Réaffirmer le rôle de l’État
La commission a organisé son travail à partir de plusieurs piliers. Le premier concerne la désorganisation institutionnelle. En effet, d’un côté, l'Etat n’est pas assez engagé et de l’autre les départements ont une implication aléatoire liée à des moyens inégaux. Le préalable « est de sortir de l’invisibilité statistique » qui organise le silence institutionnel », alerte le CESE. « Il n'existe pas de données nationales consolidées ». L'institution suggère de demander au (GIP) France Enfance Protégée de réaliser chaque année avec les départements un état des lieux des besoins identifiés pour remédier à ce vide statistique. Le CESE propose également que soit mise en place une « stratégie interministérielle de prévention de protection de l’enfance» qui serait déclinée, au niveau départemental par les comités départementaux pour la protection de l'enfance (CDPE). Le fil rouge étant de garantir « un accompagnement optimal à chaque enfant ». En pratique, le CESE propose « une politique de contractualisation avec les départements pour suivre et évaluer cette politique publique de protection de l’enfance.»

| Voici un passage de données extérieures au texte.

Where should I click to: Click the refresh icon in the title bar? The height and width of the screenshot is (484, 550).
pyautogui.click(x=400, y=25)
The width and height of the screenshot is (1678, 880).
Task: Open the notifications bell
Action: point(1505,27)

Respecter les droits des enfants
Les lois sont protectrices mais elles ne sont pas respectées. Le CESE recommande « de faire du projet pour l’enfant (PPE) une condition préalable de la contractualisation avec les départements », une obligation portée par la loi de 2007, mais les départements sont aujourd'hui très nombreux à s’en affranchir. 

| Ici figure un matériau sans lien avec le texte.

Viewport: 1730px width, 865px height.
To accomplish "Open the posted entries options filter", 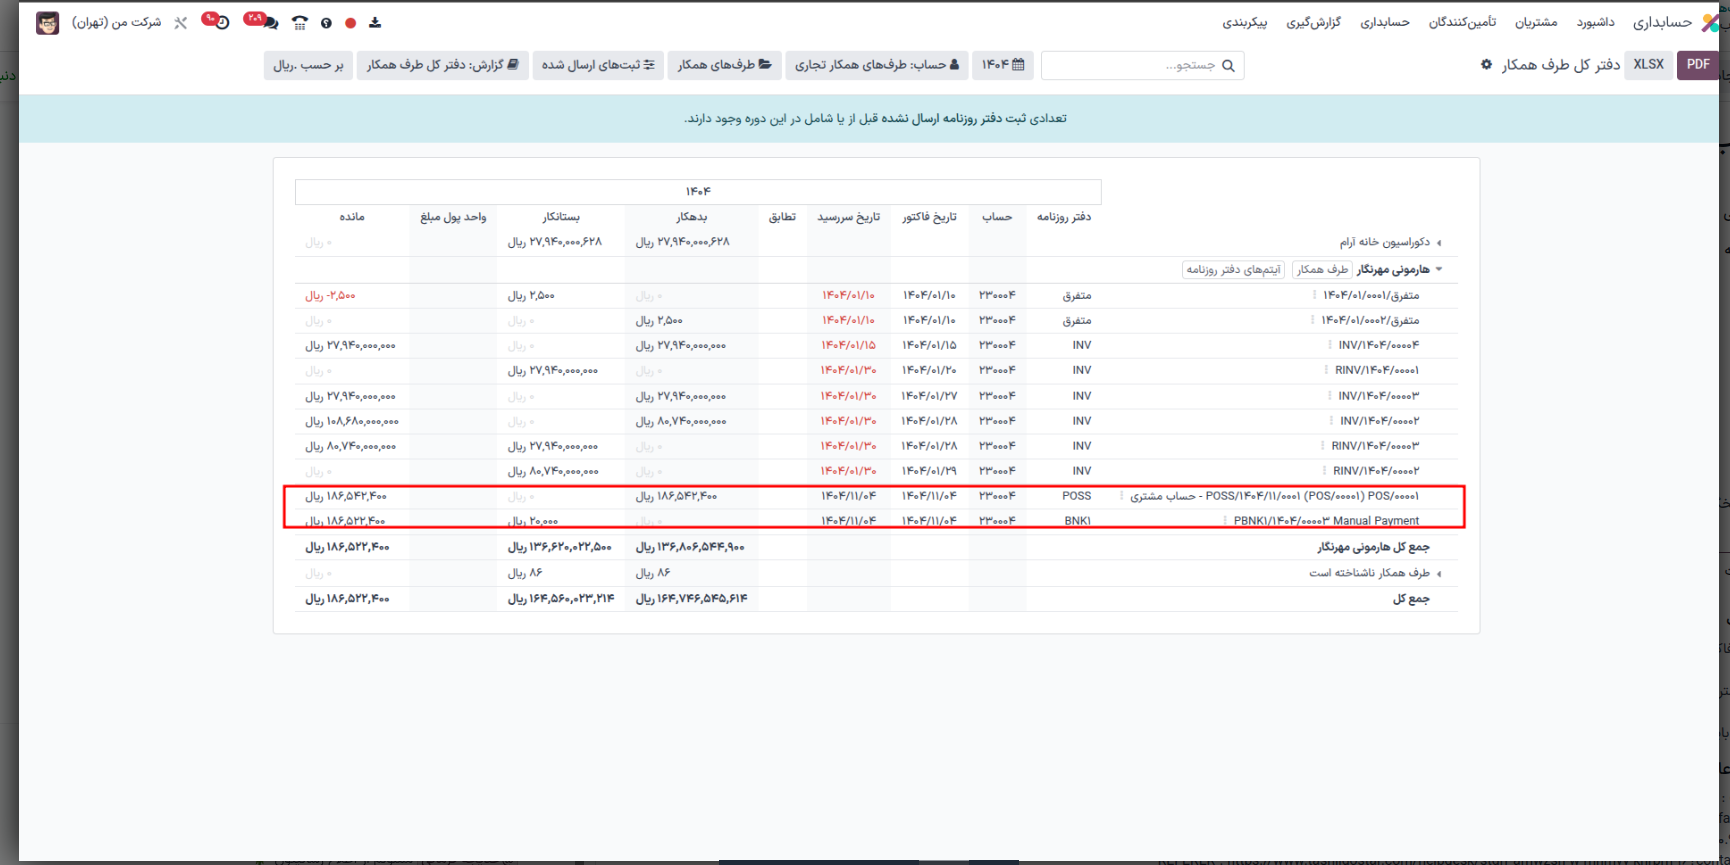I will [x=598, y=65].
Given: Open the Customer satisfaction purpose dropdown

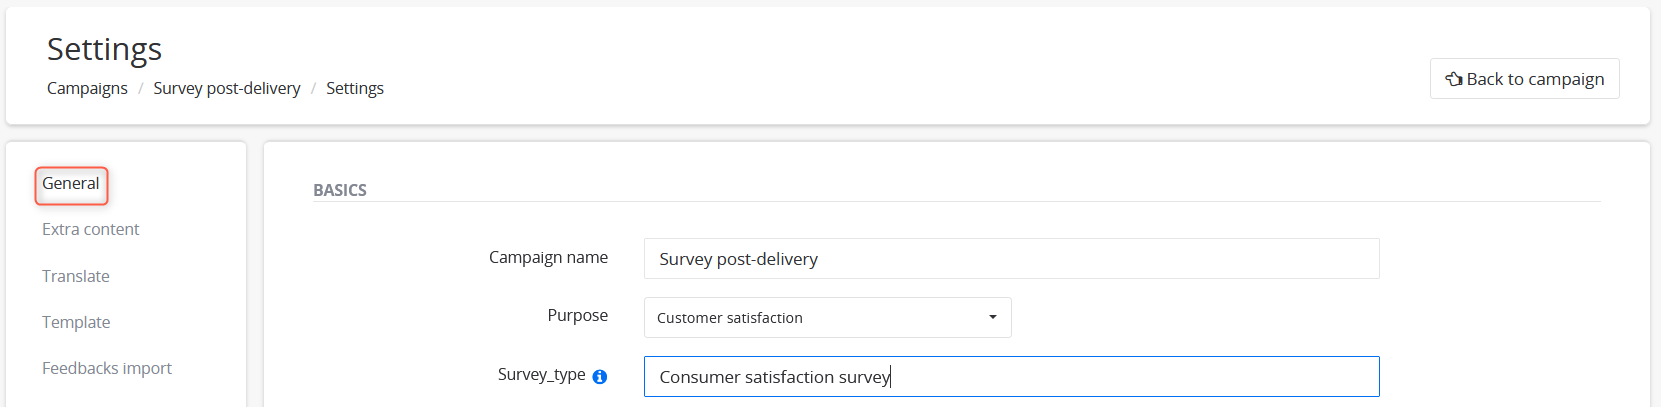Looking at the screenshot, I should (x=827, y=317).
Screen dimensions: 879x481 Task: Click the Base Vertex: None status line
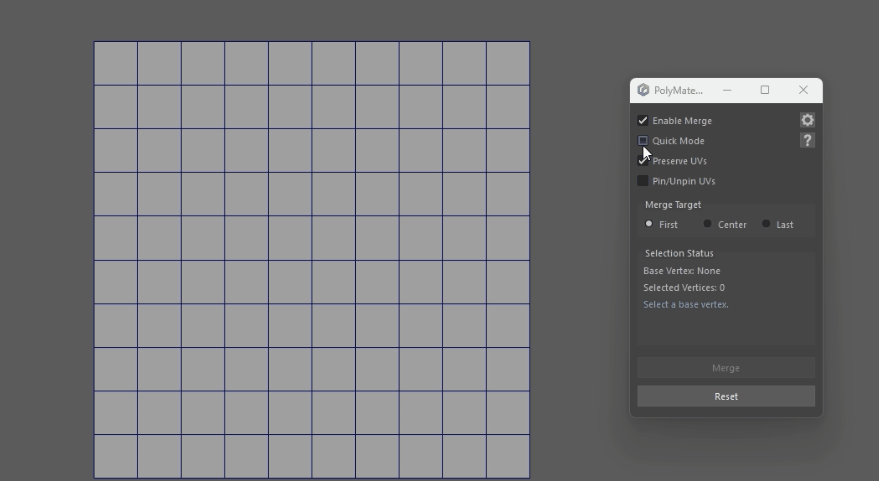coord(681,271)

Autre pan : la prévention précoce « dont chacun sait qu'elle est indispensable ». Le CESE appelle à « la multiplication de dispositifs de soutien aux parents » et  milite pour une amélioration de la prévention pour repérer les situations à risque. Pour ce faire, il faut aller « jusqu’au bout de la démarche de professionnalisation de ceux qui approchent les enfants », insiste Josiane Bigot. Concrètement, cela implique de « définir un plan de formation sur la protection de l’enfance pour tous les professionnels qui peuvent repérer des situations à risque de danger.»

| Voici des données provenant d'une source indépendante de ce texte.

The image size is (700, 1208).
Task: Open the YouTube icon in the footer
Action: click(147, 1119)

Autre préconisation, la systématisation de la présence d’un avocat qui assiste l’enfant. Concernant les enfants les plus vulnérables, le CESE demande qu’il y ait systématiquement une convention signée entre l’ASE, la MDPH et et l'ARS pour accompagner ces enfants particulièrement fragilisés. L’institution réclame en outre la publication du décret prévoyant un socle minimal d’encadrement dans les établissements collectifs, qui n’existe toujours pas malgré son inscription dans la loi de 2022. Il existe actuellement seulement pour les pouponnières. 

L’attractivité des métiers du lien social
« 71% des établissements médicaux sociaux ont des problèmes de recrutement, souligne Elisabeth Tomé-Gertheinrichs, co-rapporteure de l'avis. Et cela concerne également les  familles d'accueil alors même que ce mode d’accueil est plébiscité ». Le CESE insiste sur la nécessité de revaloriser ces métiers et de mieux former les travailleurs sociaux. « Il y a tout un travail indispensable qui doit être fait sur les mesures d’accompagnement spécifiques des travailleurs qui prennent en charge la souffrance psychique, social ou physique, souligne Josiane Bigot. Ces métiers méritent une valorisation des acquis de l’expérience utile pour d’autres secteurs d’activités. » Interrogée sur les moyens pour mettre en place ces préconisations dans un contexte de restriction des dépenses publiques, Élisabeth Tomé-Gertheinrichs répond que l'heure est à l'urgence. « Qui irait dire que la variable d'ajustement doit être la protection de l'enfance ? » demande-t-elle.